Chapitre 3 - Ecchymose

Les étagères du garde-manger s'élevaient autour de moi, remplies de bocaux de conserves, de sacs de grains et de caisses de racines séchées. L'air était frais et lourd, imprégné des senteurs terreuses des pommes de terre, des oignons et des herbes séchées. La poussière poudrait mes paumes alors que je déposais le dernier sac de farine avec un grognement, me redressant lentement tandis que mes épaules protestaient. Mes muscles me faisaient mal, une douleur sourde s'installant profondément dans mes os. Porter les corvées de Lyra en plus des miennes m'avait laissé épuisée, mais ce n'était rien de nouveau.

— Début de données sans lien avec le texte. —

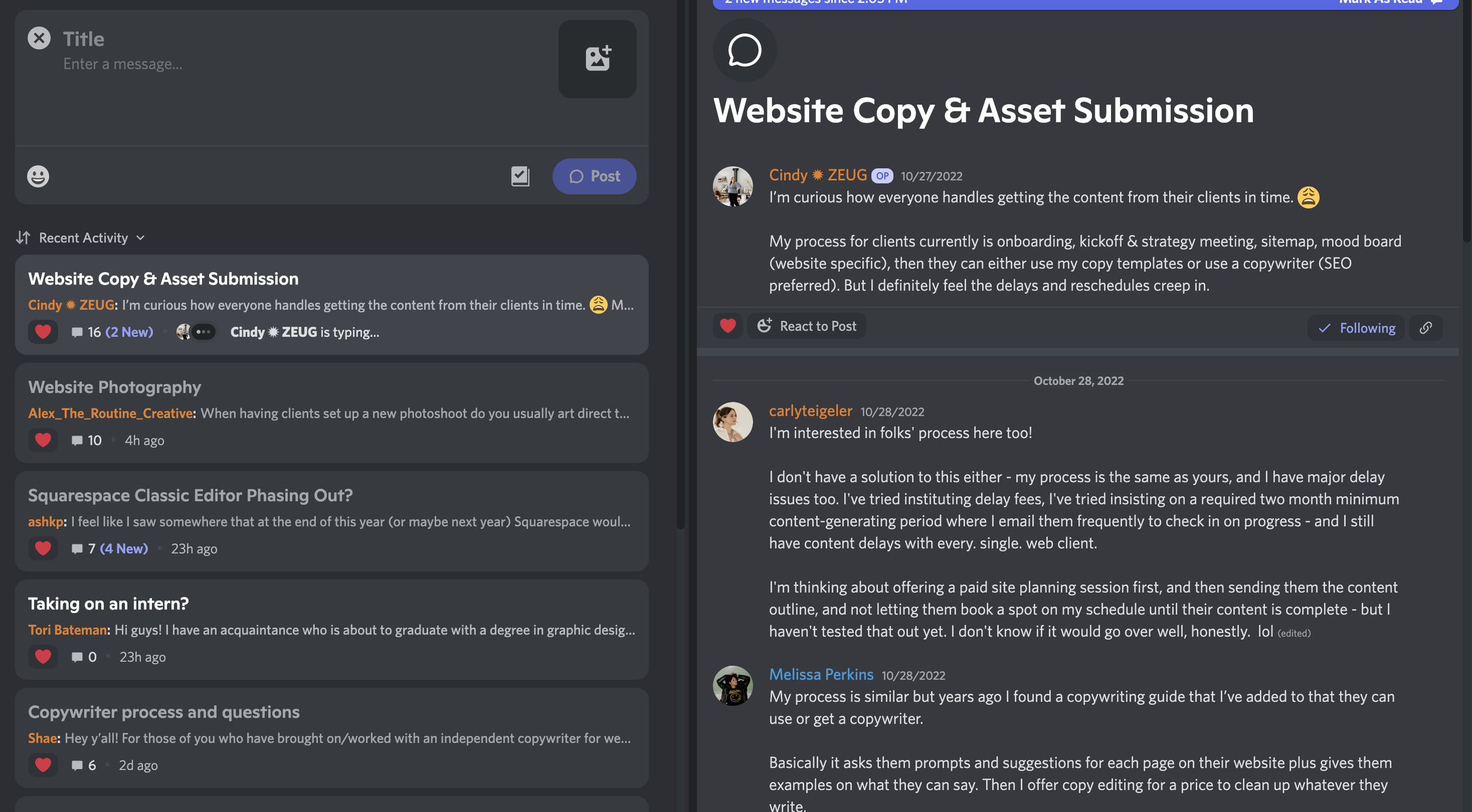
Task: Open the emoji picker smiley icon
Action: tap(38, 176)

Si je travaillais rapidement, je pourrais partir avant que quelqu'un ne s'en aperçoive. Je pourrais me glisser dans le couloir, retourner dans les ombres où était ma place. Tête baissée, voix discrète, aucune raison pour que quelqu'un m'arrête. Continuer à avancer. Continuer à respirer.

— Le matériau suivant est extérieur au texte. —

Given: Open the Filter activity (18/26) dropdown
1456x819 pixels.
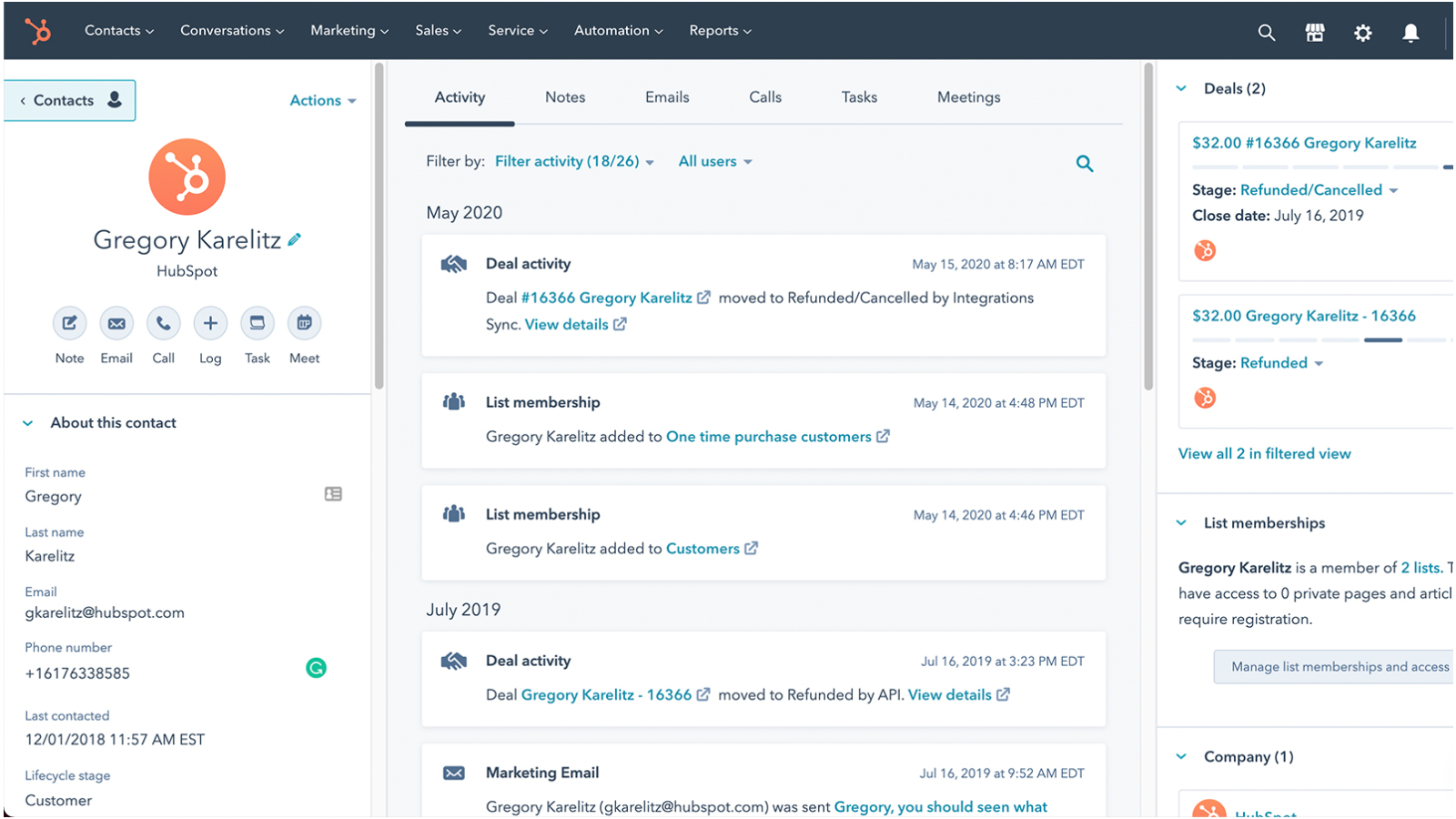Looking at the screenshot, I should pyautogui.click(x=573, y=161).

Les gonds gémirent. La porte du garde-manger s'ouvrit en grinçant derrière moi.

Je me figeai, les poils fins à la nuque se dressant.

Puis je l'entendis.

Des rires.

Pas les rires chaleureux et légers que j'entendais parfois des autres lorsqu'ils étaient assis autour du feu ensemble, mais des rires aigus, cruels, me transperçant comme des couteaux.

"Eh bien, eh bien," chanta la voix de Lyra, douce comme du miel mais bordée de poison. "Si ce n'est pas la petite souris de maison. Toujours à faire semblant que si tu plies assez de linge et comptes assez de haricots, quelqu'un te remarquera vraiment ?"

Mon estomac se noua, se tordant violemment, mais je me forçai à ne pas me retourner. Ma main effleura la caisse en bois à côté de moi, mes doigts agrippant le bord pour les empêcher de trembler.

"Je fais juste ce qui est requis," murmurai-je, m'efforçant de garder ma voix stable, même si ma gorge me faisait mal sous l'effort.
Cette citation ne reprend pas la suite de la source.